BLOCO DE TEXTO:
- - -
Valor Econômico, v. 20, n. 4981, 15/04/2020. Política, p. A8

Mourão diz que ministro ‘cruzou a linha da bola’, mas descarta demissão

Cristiane Agostine
Malu Delgado


O vice-presidente da República, Hamilton Mourão, defendeu ontem a permanência do ministro da Saúde, Luiz Henrique Mandetta, no cargo, mas enfatizou que ele “cruzou a linha da bola”. A expressão, explicou o vice-presidente, é usada no jogo de polo em caso de uma falta grave. “[Mandetta] Não precisava ter dito determinadas coisas”, disse. “Dá um cartão aí.”

Mourão se referiu à entrevista concedida por Mandetta ao “Fantástico”, da TV Globo, no domingo, em que ele pediu um discurso único do governo federal e criticou a dubiedade de ação, uma vez que o ministro diz uma coisa e o presidente fala outra sobre o isolamento social. “Cruzar a linha da bola é uma falta grave no polo. Nenhum cavaleiro pode cruzar na frente da linha da bola”, disse o vice, em entrevista ao jornal “O Estado de S. Paulo”, transmitida pela internet.

O vice-presidente, no entanto, afirmou que não é a hora de trocar o ministro da Saúde. “É uma decisão do presidente [tirar um ministro]. Eles ficam até que perdem a confiança do presidente. Existe muito tititi, mas julgo que o presidente não deve mudar ministro nesse momento”, disse. “Cabe mais uma conversa ali, chamá-lo e dizer para eles acertarem passada, para que as coisas sejam discutidas intramuros e não via imprensa.”

Mourão voltou a justificar o comportamento de Bolsonaro, que tem descumprido as orientações médicas de isolamento social para evitar a disseminação descontrolada do vírus, o que pode colapsar o sistema de saúde. “A preocupação maior do presidente é com quem vive na informalidade”, afirmou, dizendo em seguida que o presidente viveu grande parte da vida no subúrbio, “onde a atividade informal é algo normal”.
- - -
APLIQUE A LEITURA:
• A. Reproduza sem alterações o trecho da reportagem que se inicia com as palavras que contêm "Mourão se referiu" e se encerra com "transmitida pela internet.".
• B. Traduza para o inglês esta frase da reportagem: "O vice-presidente, no entanto, afirmou que não é a hora de trocar o ministro da Saúde."
Os itens não têm nenhum papel nesta atividade.
- - -
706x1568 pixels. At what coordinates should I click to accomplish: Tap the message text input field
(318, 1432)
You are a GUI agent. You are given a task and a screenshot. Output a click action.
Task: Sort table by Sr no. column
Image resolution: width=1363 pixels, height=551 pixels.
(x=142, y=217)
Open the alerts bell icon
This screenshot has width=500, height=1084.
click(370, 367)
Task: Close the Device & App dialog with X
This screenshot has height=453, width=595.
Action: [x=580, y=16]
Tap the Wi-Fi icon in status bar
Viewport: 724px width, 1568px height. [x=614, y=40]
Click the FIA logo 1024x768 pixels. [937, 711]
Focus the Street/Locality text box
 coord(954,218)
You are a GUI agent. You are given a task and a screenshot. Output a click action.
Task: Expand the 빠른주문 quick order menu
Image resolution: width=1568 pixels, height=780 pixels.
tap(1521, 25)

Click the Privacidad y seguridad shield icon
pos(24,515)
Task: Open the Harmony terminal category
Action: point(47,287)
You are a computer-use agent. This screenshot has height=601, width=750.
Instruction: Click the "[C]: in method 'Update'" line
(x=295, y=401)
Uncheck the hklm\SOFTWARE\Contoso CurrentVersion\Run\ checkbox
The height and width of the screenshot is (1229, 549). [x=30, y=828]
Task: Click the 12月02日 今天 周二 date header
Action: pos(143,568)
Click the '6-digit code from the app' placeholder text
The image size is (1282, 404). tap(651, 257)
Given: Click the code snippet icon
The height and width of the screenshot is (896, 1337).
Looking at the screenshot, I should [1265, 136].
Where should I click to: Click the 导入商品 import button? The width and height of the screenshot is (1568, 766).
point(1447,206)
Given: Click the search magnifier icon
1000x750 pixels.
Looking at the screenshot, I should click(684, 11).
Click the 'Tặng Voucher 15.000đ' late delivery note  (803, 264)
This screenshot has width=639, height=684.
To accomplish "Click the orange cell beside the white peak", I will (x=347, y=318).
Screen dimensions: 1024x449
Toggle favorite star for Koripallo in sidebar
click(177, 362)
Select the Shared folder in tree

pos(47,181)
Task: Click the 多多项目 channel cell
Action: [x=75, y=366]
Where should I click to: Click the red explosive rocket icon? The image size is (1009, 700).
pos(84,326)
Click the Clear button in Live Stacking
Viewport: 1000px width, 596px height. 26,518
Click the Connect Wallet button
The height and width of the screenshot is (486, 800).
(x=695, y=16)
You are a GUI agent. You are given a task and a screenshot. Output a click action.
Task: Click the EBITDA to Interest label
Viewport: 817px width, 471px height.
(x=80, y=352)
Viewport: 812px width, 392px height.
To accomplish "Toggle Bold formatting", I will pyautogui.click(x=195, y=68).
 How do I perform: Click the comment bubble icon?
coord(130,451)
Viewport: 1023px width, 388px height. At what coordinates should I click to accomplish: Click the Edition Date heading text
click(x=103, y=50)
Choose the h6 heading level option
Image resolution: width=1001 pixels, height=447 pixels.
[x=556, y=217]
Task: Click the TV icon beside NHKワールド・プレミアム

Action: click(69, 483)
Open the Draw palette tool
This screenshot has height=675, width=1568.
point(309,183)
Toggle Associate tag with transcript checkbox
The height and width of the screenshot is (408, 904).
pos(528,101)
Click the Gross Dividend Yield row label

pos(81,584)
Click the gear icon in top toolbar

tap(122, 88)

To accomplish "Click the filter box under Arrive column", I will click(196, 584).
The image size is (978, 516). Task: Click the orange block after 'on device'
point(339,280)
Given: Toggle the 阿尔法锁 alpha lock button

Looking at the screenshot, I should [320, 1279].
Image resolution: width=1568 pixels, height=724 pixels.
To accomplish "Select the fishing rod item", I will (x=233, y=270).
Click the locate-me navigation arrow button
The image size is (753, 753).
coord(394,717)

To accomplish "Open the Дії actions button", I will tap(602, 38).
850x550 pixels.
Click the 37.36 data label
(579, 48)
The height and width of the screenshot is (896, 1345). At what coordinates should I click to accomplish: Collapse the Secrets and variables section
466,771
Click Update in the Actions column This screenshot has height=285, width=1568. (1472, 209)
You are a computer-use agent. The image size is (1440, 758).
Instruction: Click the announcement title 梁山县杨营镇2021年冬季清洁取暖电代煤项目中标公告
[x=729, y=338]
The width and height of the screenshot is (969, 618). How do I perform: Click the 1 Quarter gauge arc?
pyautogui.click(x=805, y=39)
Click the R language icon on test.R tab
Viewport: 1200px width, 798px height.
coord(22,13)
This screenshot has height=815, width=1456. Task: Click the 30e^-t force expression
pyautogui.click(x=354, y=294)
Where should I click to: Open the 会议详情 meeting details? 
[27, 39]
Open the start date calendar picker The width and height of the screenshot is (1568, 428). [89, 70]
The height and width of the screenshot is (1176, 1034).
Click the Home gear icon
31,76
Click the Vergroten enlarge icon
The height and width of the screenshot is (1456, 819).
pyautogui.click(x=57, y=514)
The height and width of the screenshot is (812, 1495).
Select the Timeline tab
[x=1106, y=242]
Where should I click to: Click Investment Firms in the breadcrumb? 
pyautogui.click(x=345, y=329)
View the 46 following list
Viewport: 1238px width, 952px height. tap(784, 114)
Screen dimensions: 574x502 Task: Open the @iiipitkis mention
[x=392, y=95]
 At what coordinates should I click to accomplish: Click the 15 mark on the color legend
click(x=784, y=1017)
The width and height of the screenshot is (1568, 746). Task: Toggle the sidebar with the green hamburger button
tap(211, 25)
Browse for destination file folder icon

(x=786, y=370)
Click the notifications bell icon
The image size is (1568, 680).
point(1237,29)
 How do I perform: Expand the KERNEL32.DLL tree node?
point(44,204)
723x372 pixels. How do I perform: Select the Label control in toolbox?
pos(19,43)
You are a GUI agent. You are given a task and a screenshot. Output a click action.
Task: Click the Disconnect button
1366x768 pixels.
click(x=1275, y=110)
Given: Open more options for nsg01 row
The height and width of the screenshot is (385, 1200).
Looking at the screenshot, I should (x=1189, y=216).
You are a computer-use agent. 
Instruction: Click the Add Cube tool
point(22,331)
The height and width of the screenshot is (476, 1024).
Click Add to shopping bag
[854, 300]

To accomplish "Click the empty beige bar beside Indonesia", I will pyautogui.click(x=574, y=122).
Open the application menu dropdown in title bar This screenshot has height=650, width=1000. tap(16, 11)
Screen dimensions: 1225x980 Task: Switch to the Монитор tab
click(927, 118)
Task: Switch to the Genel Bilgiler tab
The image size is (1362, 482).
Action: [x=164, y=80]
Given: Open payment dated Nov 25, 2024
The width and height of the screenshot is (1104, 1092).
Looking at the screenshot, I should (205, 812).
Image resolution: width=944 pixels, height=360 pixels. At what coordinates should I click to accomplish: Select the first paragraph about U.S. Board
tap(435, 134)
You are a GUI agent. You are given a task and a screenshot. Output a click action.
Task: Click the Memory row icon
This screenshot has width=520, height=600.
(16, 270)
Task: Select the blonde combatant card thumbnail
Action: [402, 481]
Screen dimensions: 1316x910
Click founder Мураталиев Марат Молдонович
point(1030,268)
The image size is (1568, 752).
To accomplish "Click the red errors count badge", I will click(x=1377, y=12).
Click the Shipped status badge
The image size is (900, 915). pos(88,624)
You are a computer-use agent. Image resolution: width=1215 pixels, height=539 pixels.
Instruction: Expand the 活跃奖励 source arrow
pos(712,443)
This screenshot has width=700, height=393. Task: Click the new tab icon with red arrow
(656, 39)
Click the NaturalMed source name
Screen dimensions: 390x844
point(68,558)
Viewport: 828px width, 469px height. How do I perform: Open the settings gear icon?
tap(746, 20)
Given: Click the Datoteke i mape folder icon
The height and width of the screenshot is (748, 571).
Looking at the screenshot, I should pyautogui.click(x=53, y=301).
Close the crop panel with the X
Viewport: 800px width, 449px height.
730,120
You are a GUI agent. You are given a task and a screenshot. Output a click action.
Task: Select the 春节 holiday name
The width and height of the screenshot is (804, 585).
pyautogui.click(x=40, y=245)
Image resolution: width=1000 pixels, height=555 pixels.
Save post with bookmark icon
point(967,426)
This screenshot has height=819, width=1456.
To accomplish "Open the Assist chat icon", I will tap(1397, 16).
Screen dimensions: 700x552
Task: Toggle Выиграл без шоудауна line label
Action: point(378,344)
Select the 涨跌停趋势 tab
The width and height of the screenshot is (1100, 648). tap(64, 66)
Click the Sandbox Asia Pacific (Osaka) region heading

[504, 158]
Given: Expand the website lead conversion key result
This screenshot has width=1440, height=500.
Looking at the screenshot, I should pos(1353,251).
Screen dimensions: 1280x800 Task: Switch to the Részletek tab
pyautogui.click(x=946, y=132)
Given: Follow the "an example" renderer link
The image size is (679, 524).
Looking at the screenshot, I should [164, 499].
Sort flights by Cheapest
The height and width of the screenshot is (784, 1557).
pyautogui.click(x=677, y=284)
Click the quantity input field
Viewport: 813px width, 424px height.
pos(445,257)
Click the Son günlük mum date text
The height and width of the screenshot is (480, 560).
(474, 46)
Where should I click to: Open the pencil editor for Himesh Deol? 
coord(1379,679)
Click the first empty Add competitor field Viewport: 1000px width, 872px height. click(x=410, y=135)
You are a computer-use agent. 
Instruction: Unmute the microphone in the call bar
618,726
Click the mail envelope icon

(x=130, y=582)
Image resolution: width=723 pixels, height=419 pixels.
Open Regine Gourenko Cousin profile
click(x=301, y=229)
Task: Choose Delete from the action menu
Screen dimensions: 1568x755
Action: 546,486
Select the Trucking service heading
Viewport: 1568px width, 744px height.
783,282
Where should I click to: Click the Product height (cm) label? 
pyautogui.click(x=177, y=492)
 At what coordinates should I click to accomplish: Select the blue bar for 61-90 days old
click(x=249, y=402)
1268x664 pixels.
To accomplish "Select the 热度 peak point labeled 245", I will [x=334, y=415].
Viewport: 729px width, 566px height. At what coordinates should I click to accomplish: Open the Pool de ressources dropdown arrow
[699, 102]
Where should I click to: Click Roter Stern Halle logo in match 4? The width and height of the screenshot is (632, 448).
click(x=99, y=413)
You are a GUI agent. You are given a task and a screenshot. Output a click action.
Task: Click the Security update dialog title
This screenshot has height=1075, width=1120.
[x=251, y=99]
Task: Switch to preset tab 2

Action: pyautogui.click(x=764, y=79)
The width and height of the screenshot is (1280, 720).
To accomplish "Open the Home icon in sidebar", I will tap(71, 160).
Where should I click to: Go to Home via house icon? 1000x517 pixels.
- - -
RESPOSTAS DOS EXERCÍCIOS:
• A.
Mourão se referiu à entrevista concedida por Mandetta ao “Fantástico”, da TV Globo, no domingo, em que ele pediu um discurso único do governo federal e criticou a dubiedade de ação, uma vez que o ministro diz uma coisa e o presidente fala outra sobre o isolamento social. “Cruzar a linha da bola é uma falta grave no polo. Nenhum cavaleiro pode cruzar na frente da linha da bola”, disse o vice, em entrevista ao jornal “O Estado de S. Paulo”, transmitida pela internet.

• B. The vice president, however, said that it is not the time to replace the health minister.